The file is really an .ODS file, Open Office Spreadsheet, but saved with the wrong ext.
It was just my bad luck to pick it for a test.
I renamed it to a .ODS and Libre Office treated it well.
Apparently Open Office was able to recognize it in spite of the extension whereas Libre Office could not. So I guess I was accurate in that they do work differently. :shame:
An well, consider this issue closed, it’s just something I need to be aware of.
hextejas wrote:
>
> vazhavandan;2578245 Wrote:
>> hextejas wrote:
>>> Here is a screenshot of the open and further to the discussion I
>> tried
>>> opening it with Keditor and got a lot of more undecipherable
>> gibberish.
>>> Mostly square boxes.
>>
>> A csv is a plain text file (comma separated values) .Any csv should be
>> readable by humans in lain text editors. Your “csv” may not be a csv at
>> all, but a file in binary format .
>>
>> –
>> GNOME 3.6.2
>> openSUSE Release 12.3 (Dartmouth) 64-bit
>> Kernel Linux 3.7.10-1.16-desktop
>
> VAz, that is what I always thought .CSV were, but this is what’s
> happening.
> The file is really an .ODS file, Open Office Spreadsheet, but saved
> with the wrong ext.
> It was just my bad luck to pick it for a test.

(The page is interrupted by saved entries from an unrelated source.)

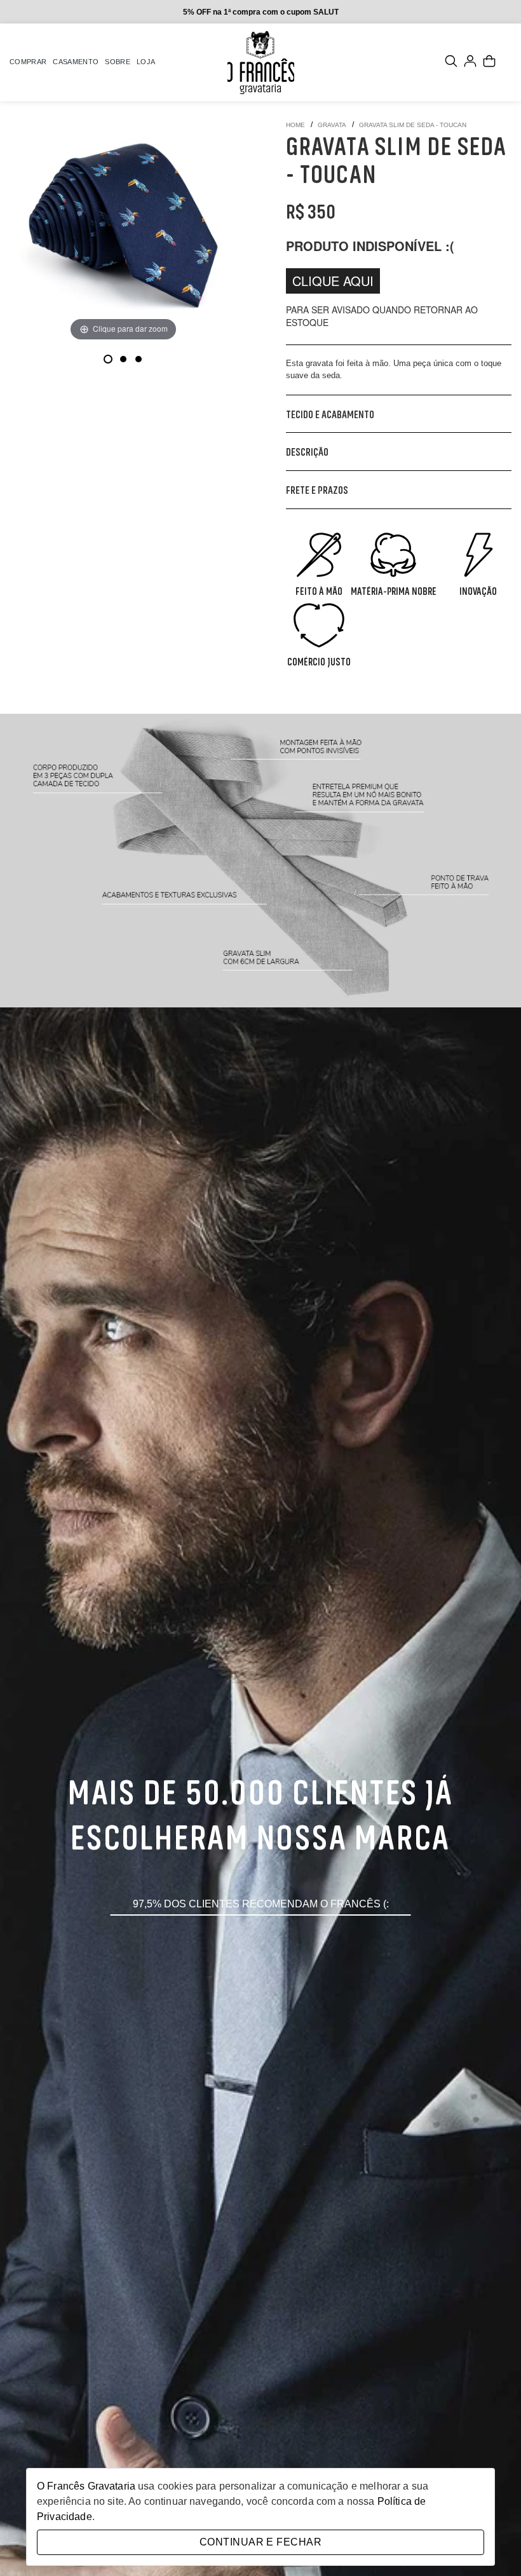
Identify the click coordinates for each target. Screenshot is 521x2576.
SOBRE (117, 61)
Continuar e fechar (260, 2542)
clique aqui (333, 280)
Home (295, 125)
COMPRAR (28, 61)
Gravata (332, 125)
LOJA (146, 61)
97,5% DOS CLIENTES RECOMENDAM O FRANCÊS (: (261, 1903)
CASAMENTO (75, 61)
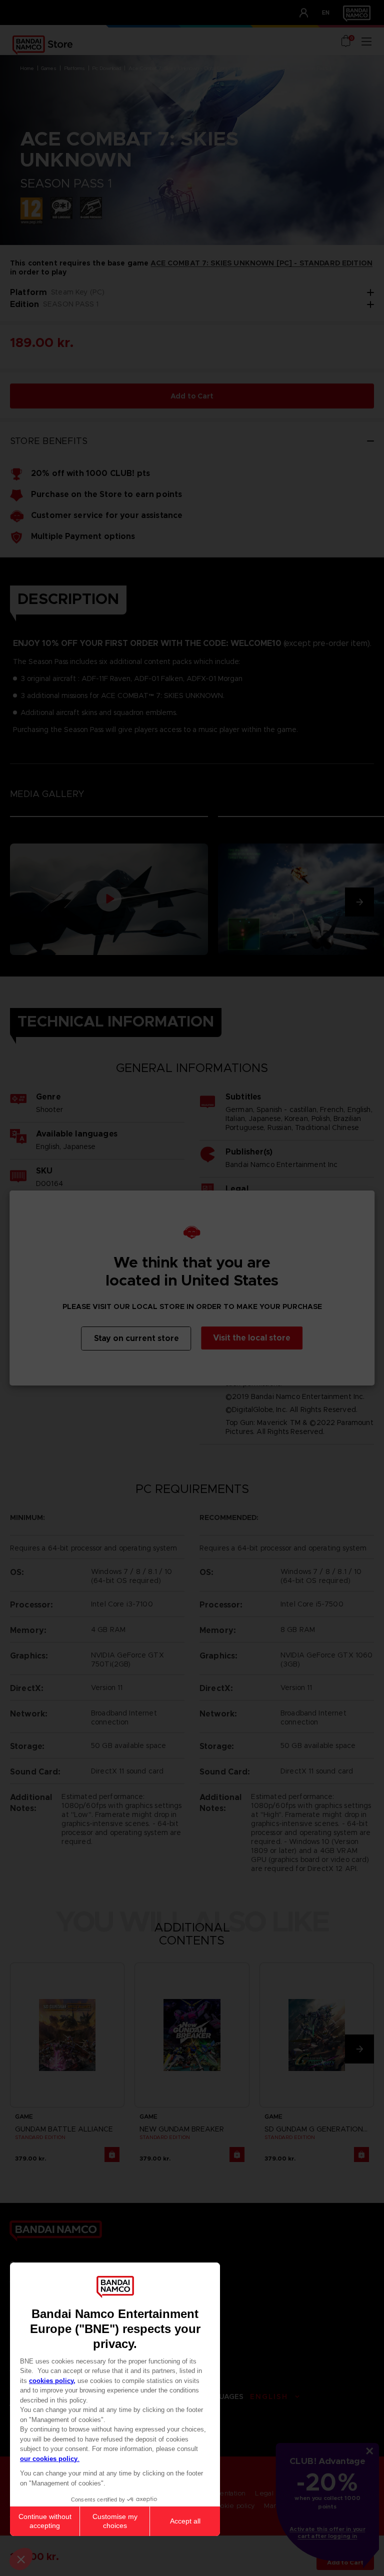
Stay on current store (136, 1338)
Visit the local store (251, 1337)
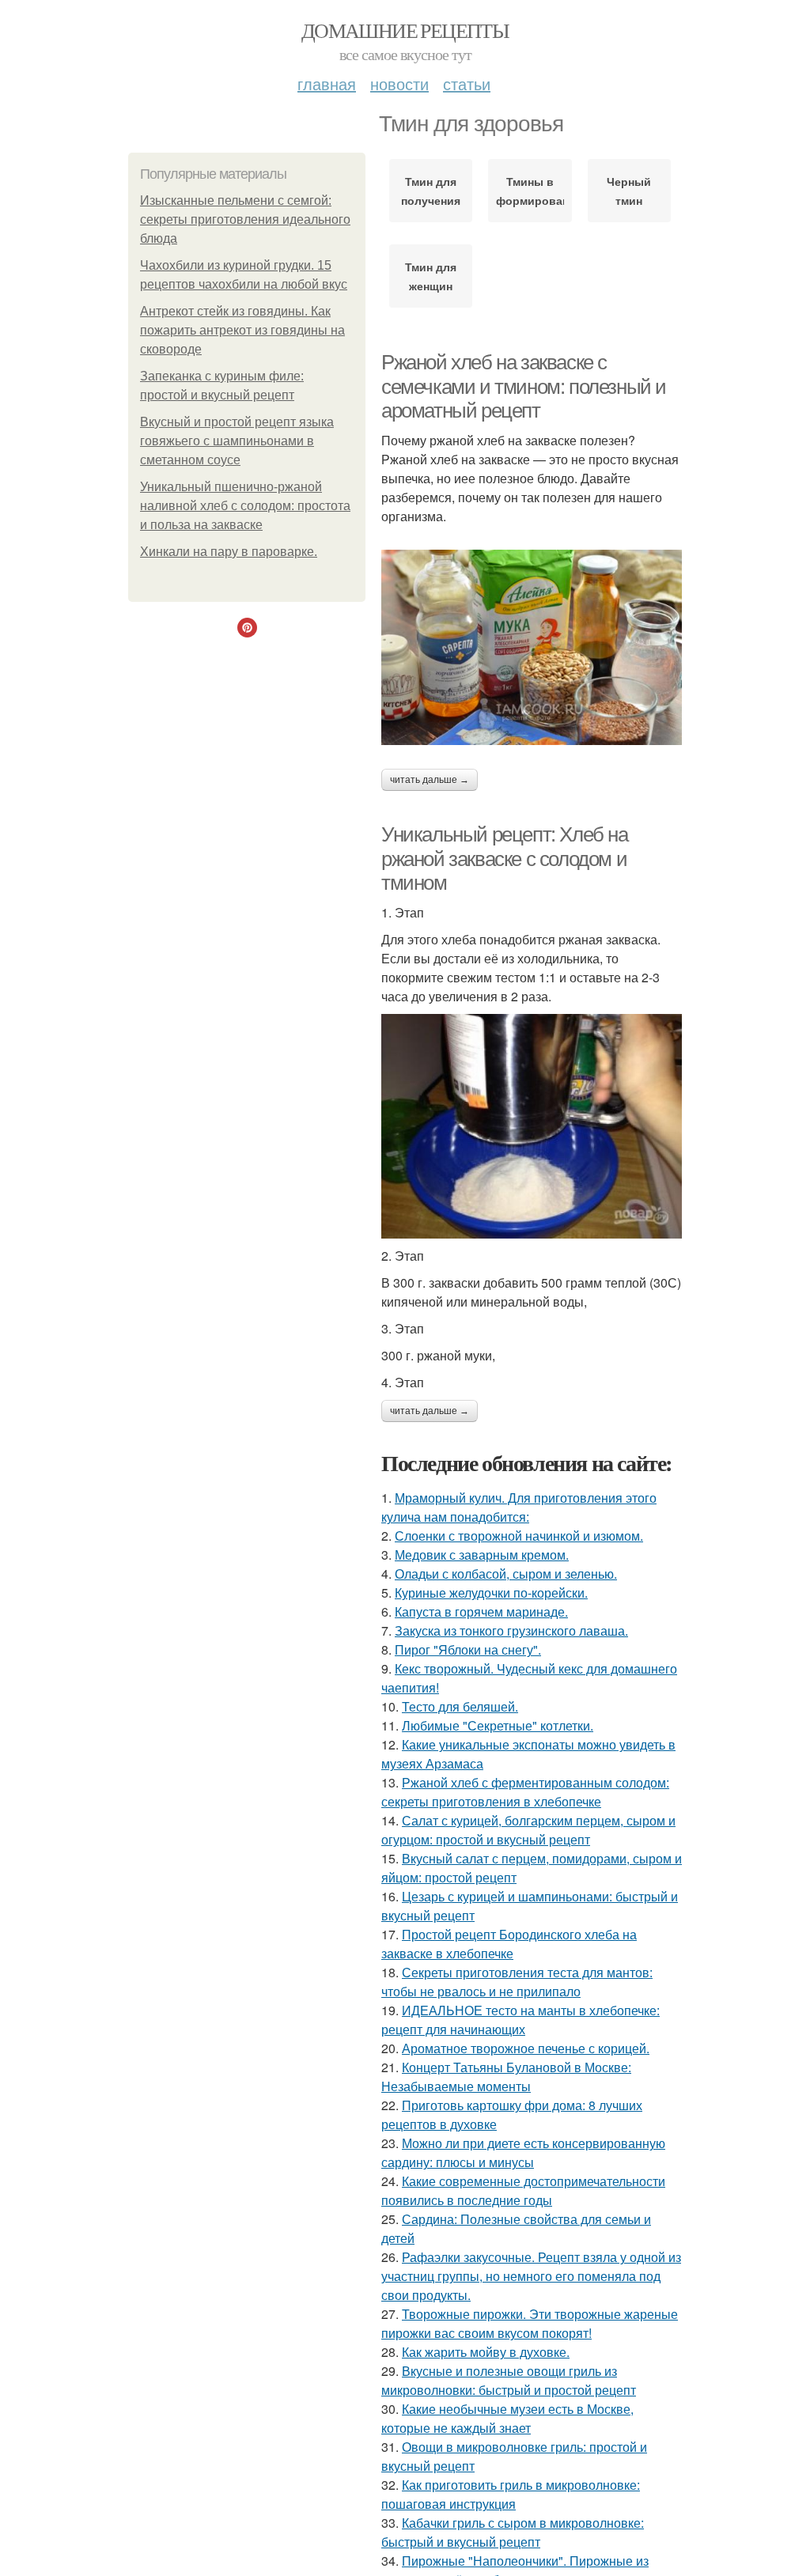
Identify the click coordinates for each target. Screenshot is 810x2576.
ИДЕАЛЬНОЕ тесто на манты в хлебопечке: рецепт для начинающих (520, 2019)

> I renamed it to a .ODS and Libre Office treated it well.
> Apparently Open Office was able to recognize it in spite of the
> extension whereas Libre Office could not. So I guess I was accurate in
> that they do work differently. :shame:
>
> An well, consider this issue closed, it’s just something I need to be
> aware of.
>
> Thanks for the false alarm.
>
>
Even ODS is a simple plain text/xml file archive.
Try extracting ods using arch/file-roller and you will find some plain
text xml files with data and other meta-data files.